09/11/2025 | News release | Distributed by Public on 09/10/2025 23:27
Originally published in The Daily Star. Click here to read the original Op-Ed
BY Stefan Liller is Resident Representative at UNDP Bangladesh.
L. Nshuti Mbazi is managing director at United Nations' Better Than Cash Alliance.
Bangladesh's garment factories once marked payday with long queues and thick bundles of cash. Today, in many of those same factories, wages land in workers' mobile wallets with a single tap. This quiet shift from cash to digital wages is doing more than speeding up payroll. It is opening accounts, building credit histories, and giving millions of women greater control over their earnings. Among Bangladeshis who have a bank account, 78 percent used digital payments in 2024, evidence that usage follows access.
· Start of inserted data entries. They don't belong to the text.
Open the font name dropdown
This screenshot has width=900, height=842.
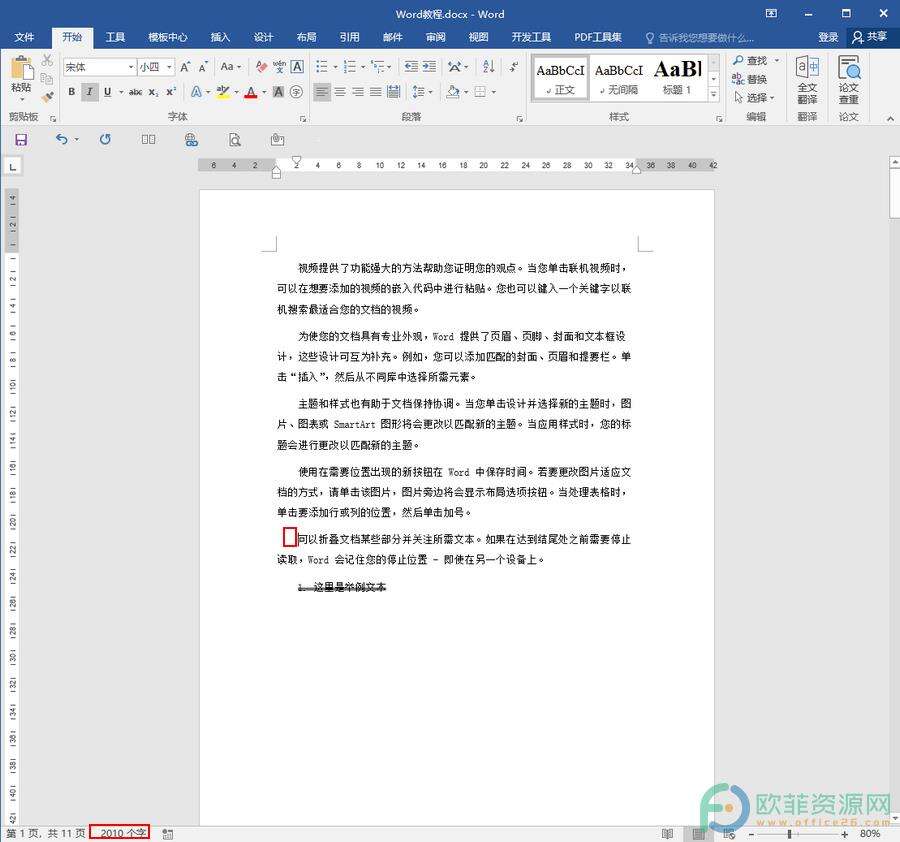click(132, 66)
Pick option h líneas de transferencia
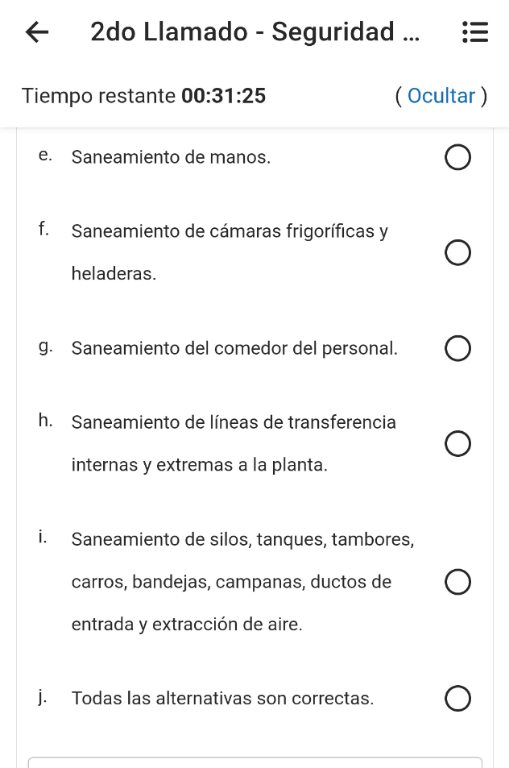Image resolution: width=509 pixels, height=768 pixels. (458, 443)
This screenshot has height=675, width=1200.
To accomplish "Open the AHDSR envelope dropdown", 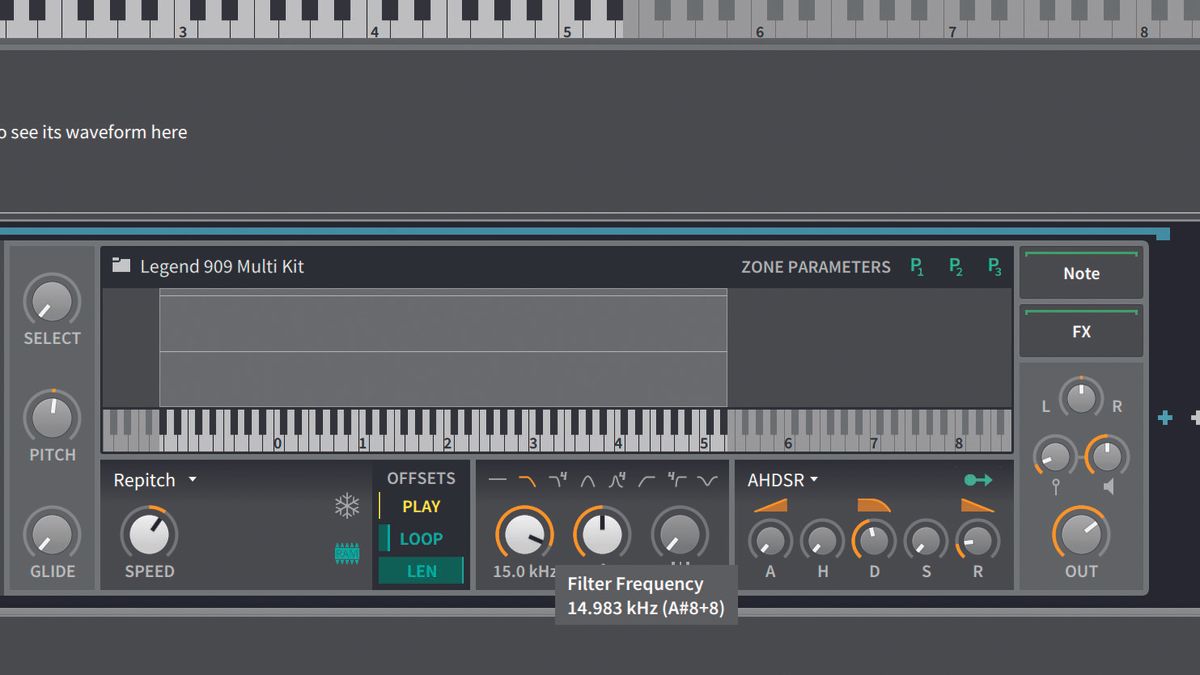I will click(782, 479).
The country's economic rise is undeniable. Its GDP increased from just over $100 billion in 2009 to more than $450 billion in 2024. Yet, prosperity has not kept pace with everyone. Less than 40 percent of Bangladeshi women participate in the labour force, and most who do are in informal and insecure employment. Over half of the world's unbanked adults-which is 53 percent or more than 650 million-live in just eight economies, including Bangladesh.
Nationally, according to the 2025 World Bank Global Findex, 34 percent of adults made or received a digital payment in 2024, while 11 percent saved and 13 percent borrowed formally. Basic connectivity exists as 82 percent own a mobile phone, but only 44 percent use the internet. Closing the gender gap in financial inclusion could add an estimated 14 percent, or around $50 billion, to the national output. Much of today's growth is driven by the RMG sector, which exports apparel worth close to $40 billion and employs more than 40 lakh people. Yet, many of these workers still receive wages in cash, leaving them outside formal finance.
These women, often unseen and unheard, are the invisible engine powering Bangladesh's exports. Every day, they craft the garments that hang in shop windows from Stockholm to Sydney. Most are young. Studies suggest that the majority are 29 years old or younger, yet for decades, their labour was paid in the least empowering way possible: in cash, handed out under fluorescent lights, overseen by male supervisors, and later often handed over to their husbands or other male family members.
A 2019 public-private pledge-to digitise 90 percent of garment wages and the rapid push that followed during Covid-proved what is possible. At the pandemic's peak, 82 percent of factory wages were paid digitally, phone ownership among female workers in supported factories jumped to over 90 percent, and savings account use more than doubled. When incentives ended, some factories reverted to cash, but the lesson was clear: with the right ecosystem, paying wages electronically works.
However, progress in Bangladesh and in South Asia remains uneven. Among account owners, women's adoption of digital payments lags behind men's across the region by 15 percentage points. A recent review of garment payrolls in Bangladesh and the National Digital Payments Roadmap shows that uptake is high for receiving wages but low for saving, spending, or borrowing. Nearly half of the workers resist cash-out fees, and cost-sharing rules remain unclear.
Weak onboarding and patchy merchant acceptance push many users back to cash. Discomfort at agent points affects one in three women, while women-led micro and small enterprises still face disproportionately high loan rejection rates. Closing these gaps through clearer fee policies, consumer-first design, stronger merchant networks, and targeted digital literacy are critical areas for support.
Bangladesh's next transformation lies in the informal economy. Beyond the loom and needle, 78 lakh small and medium enterprises-employing 2.1 crore people-offer enormous potential. Yet, a large share of them remains unregistered, unbanked, and offline. Women lead many of these ventures, balancing budgets and managing micro-shops, but often remain invisible to formal finance.
Building an inclusive digital economy already aligns with Bangladesh's broader development priorities: stronger financial ecosystems, greater resilience, and increased opportunities for women and young entrepreneurs. Digital wages are only the first step. Pairing them with skills training, safe savings products, and access to markets turns digital payments into a pathway out of poverty.
Several small-scale programmes in climate-affected districts show what is possible. When low-income women received short-term jobs paired with savings groups and mobile wallets, household incomes nearly tripled, and mobile payment use reached almost universal levels. Scaling such community initiatives, backed by evidence, can turn today's isolated successes into national progress and keep Bangladesh on course to meet its 2030 ambitions.
By 2030, digital finance could be near-universal in Bangladesh, but only if every common payment flow runs on responsible, interoperable rails. The task now is to move from access to active use, especially for women workers and women-led businesses, by fixing frictions in the last mile and making digital the path forward.
It is time to scale what is working. Tracking progress on the three core World Bank Global Findex indicators-account ownership (43 percent), digital payment use (34 percent), and the women's account gap (20 percentage points)-would make inclusion targets concrete and comparable. Implementing the National Financial Inclusion Strategy (2022-2026) and monitoring progress across sectors will be key.